Landscapes change in response to nature and human activities. Land use and land cover (LULC) classification is required for land management and planning models, and is increasingly done through remote sensing data. We propose an open-source methodology to capture these changes on an annual basis to mine valuable insights that can prepare the community towards sustainability.

Read more about our work on this blog.


To perform LULC classification using our proposed system, you would require the following-

  1. Google Earth Engine Account: All the scripts can run through an authenticated Google Earth Engine Account. You can use this link for registration.

Classification Methodology

We follow a hierarchical classification approach to cover a broad variety of LULC classes.

Level-1 Classification

We begin with 4 high-level classes-

  1. Greenery: These are vegetative patches of land like croplands, grass, forests, and alike.
  2. Water Bodies: These cover both seasonal and perennial water bodies.
  3. Built-up: These are man-made constructions on the Earth’s surface that includes roads, builtings, etc.
  4. Barren land: These are non-vegetative patches of rocky, watelands, and barren areas

We refer the IndiaSAT paper to produce this classification using Sentinel-2 multi-spectral data as input to a ran-dom forest classifier. We also use Dynamic World’s output and aggregate their classes into these 4 categories. Then, using a rule-based method, we combine the outputs of both IndiaSAT and Dynamic World to create the final classification at this level. These rules take into account manual visualizations of results to identify strengths and weakness of both the classifiers (IndiaSAT being a per-pixel classifier and Dynamic World being an object-based classifier)

Level-2 Classification

We break the classes at level-1 into sub-classes and use suitable classification methods to do so.

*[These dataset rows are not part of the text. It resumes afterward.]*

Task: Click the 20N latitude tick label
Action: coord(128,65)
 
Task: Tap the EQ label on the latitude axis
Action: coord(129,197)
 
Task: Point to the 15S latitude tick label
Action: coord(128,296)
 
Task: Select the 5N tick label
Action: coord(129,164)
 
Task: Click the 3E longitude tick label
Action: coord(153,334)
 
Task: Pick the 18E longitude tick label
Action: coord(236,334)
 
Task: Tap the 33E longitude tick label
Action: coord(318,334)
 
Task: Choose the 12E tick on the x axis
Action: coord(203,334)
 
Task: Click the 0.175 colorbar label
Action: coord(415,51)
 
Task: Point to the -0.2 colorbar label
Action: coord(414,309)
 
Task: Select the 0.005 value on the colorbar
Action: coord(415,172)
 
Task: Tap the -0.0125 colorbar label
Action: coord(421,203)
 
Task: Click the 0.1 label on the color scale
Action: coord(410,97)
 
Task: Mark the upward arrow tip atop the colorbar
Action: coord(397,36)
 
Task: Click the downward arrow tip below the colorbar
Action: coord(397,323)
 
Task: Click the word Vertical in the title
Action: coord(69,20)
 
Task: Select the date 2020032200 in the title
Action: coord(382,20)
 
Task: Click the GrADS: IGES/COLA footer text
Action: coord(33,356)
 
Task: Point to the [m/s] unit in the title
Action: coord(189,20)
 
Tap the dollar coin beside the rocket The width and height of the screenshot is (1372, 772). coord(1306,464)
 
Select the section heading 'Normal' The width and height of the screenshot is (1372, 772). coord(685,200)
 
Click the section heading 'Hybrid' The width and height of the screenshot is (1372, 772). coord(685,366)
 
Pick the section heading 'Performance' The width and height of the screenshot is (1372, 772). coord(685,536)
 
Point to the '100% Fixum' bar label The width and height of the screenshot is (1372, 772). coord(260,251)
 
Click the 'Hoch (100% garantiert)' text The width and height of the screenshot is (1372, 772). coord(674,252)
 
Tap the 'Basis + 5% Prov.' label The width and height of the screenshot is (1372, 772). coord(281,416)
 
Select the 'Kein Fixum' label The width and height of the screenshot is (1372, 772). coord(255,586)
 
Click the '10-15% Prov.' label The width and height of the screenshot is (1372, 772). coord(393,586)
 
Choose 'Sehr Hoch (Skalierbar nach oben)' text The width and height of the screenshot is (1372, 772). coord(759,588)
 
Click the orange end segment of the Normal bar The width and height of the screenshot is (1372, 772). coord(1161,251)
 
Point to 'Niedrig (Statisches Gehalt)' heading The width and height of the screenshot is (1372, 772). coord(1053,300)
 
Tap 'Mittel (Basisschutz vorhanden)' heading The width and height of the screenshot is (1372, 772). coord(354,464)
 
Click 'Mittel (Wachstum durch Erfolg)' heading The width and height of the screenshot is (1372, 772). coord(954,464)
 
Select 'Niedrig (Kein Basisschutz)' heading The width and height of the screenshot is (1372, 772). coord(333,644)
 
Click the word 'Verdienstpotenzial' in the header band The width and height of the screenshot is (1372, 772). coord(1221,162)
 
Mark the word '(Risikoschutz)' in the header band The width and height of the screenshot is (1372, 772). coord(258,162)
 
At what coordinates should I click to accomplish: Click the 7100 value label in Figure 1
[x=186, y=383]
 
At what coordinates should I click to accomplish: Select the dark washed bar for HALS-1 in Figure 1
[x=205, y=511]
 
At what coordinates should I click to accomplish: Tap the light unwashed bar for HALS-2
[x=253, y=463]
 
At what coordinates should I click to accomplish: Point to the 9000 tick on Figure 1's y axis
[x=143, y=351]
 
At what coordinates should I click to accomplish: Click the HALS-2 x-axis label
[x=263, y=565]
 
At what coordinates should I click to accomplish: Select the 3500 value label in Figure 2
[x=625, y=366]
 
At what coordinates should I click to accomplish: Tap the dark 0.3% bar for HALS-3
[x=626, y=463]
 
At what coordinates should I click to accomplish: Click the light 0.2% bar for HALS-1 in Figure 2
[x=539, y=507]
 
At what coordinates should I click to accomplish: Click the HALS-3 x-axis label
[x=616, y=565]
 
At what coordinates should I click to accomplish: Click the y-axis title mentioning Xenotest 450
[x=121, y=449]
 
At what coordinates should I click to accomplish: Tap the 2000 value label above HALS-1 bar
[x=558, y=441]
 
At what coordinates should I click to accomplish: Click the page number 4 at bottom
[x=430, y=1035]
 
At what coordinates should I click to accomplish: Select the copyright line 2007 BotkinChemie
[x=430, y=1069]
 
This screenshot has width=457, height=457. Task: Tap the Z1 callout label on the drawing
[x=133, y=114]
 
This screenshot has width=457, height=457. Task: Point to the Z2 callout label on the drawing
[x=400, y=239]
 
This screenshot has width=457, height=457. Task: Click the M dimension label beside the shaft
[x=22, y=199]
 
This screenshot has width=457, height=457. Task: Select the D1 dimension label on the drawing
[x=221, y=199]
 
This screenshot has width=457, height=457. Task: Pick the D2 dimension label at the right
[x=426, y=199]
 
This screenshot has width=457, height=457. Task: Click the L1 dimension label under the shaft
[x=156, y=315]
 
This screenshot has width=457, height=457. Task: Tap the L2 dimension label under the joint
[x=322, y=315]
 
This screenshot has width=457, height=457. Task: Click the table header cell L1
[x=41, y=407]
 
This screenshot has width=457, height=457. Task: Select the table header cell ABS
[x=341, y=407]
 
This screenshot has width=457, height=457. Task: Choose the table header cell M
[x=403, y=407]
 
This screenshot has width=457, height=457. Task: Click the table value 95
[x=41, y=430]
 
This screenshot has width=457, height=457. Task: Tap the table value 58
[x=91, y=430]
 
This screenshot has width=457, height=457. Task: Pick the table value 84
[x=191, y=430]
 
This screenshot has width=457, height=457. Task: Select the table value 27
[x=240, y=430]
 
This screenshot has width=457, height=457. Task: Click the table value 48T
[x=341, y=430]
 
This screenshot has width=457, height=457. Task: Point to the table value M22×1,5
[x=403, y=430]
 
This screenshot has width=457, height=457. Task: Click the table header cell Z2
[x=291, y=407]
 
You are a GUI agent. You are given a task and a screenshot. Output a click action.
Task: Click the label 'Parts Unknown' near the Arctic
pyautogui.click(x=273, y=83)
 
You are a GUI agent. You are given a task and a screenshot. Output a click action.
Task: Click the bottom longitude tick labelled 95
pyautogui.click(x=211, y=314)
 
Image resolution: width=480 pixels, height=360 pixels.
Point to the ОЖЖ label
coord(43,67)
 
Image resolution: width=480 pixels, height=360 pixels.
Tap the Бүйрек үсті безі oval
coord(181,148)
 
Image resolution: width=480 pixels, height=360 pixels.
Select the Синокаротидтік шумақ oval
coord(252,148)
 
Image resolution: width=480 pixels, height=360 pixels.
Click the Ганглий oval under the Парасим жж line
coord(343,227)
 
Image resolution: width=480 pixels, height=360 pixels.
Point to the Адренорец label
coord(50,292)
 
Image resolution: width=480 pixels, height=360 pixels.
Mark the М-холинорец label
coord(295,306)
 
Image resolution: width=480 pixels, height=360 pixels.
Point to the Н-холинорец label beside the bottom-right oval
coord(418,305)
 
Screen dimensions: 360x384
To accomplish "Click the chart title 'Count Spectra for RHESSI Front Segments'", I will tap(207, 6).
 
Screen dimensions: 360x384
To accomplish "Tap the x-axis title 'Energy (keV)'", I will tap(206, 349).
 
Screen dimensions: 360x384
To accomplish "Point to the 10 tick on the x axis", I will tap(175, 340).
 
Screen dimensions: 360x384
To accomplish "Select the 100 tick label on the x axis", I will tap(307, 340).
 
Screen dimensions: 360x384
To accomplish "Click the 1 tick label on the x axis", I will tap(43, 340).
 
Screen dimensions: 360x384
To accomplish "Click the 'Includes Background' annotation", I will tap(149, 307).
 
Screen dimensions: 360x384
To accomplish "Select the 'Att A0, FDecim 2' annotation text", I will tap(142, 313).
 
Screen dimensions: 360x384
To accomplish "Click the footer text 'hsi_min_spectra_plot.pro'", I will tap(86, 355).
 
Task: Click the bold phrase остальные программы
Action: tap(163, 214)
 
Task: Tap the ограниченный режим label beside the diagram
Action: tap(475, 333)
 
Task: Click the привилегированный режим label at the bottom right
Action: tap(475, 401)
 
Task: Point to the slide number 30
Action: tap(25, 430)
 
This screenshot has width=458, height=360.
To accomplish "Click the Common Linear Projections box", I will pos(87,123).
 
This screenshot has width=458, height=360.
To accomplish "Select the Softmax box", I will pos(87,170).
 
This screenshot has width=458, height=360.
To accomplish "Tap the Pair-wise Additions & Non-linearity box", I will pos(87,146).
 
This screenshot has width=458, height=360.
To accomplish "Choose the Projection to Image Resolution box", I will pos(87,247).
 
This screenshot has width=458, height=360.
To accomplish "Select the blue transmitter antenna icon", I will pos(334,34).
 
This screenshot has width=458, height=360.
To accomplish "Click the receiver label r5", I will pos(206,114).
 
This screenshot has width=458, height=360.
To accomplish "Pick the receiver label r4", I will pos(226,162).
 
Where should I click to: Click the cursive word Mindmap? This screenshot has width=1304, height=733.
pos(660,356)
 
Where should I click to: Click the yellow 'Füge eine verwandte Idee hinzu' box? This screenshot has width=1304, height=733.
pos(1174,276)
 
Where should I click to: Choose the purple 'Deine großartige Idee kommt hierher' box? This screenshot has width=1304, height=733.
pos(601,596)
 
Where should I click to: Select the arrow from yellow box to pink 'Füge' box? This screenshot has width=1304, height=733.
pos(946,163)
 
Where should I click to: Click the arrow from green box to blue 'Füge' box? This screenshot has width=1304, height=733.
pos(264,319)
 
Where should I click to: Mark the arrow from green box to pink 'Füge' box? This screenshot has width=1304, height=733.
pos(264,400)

  1. Cropland: These are farm lands that are cultivated in any given year.
  2. Forest: These includes trees and forests patches.
  3. Seasonal Water Body: These water bodies hold water for less than three agricultural seasons in a year.
  4. Perennial Water Body: These water bodies hold water for all than three agricultural seasons in a year.

To perform cropland and forest classification, we use Sentinel-1 SAR data time series to perform this classification. The training data at this level is partly taken from the IndiaSAT groundtruth used in level-1 and is partly marked manually through visualization on Google Earth Pro. It is ensured that the groundtruth for both categories is geographically well distributed across different agro-climatic zones in India. We use a random forest classifier with 100 trees as the classification model that takes as input an annual 16-day time series of VV and VH bands from Sentinel-1. We further use Slope information from SRTM DEM and use a threshold of 30 degrees to correct misclassifications in croplands, if any.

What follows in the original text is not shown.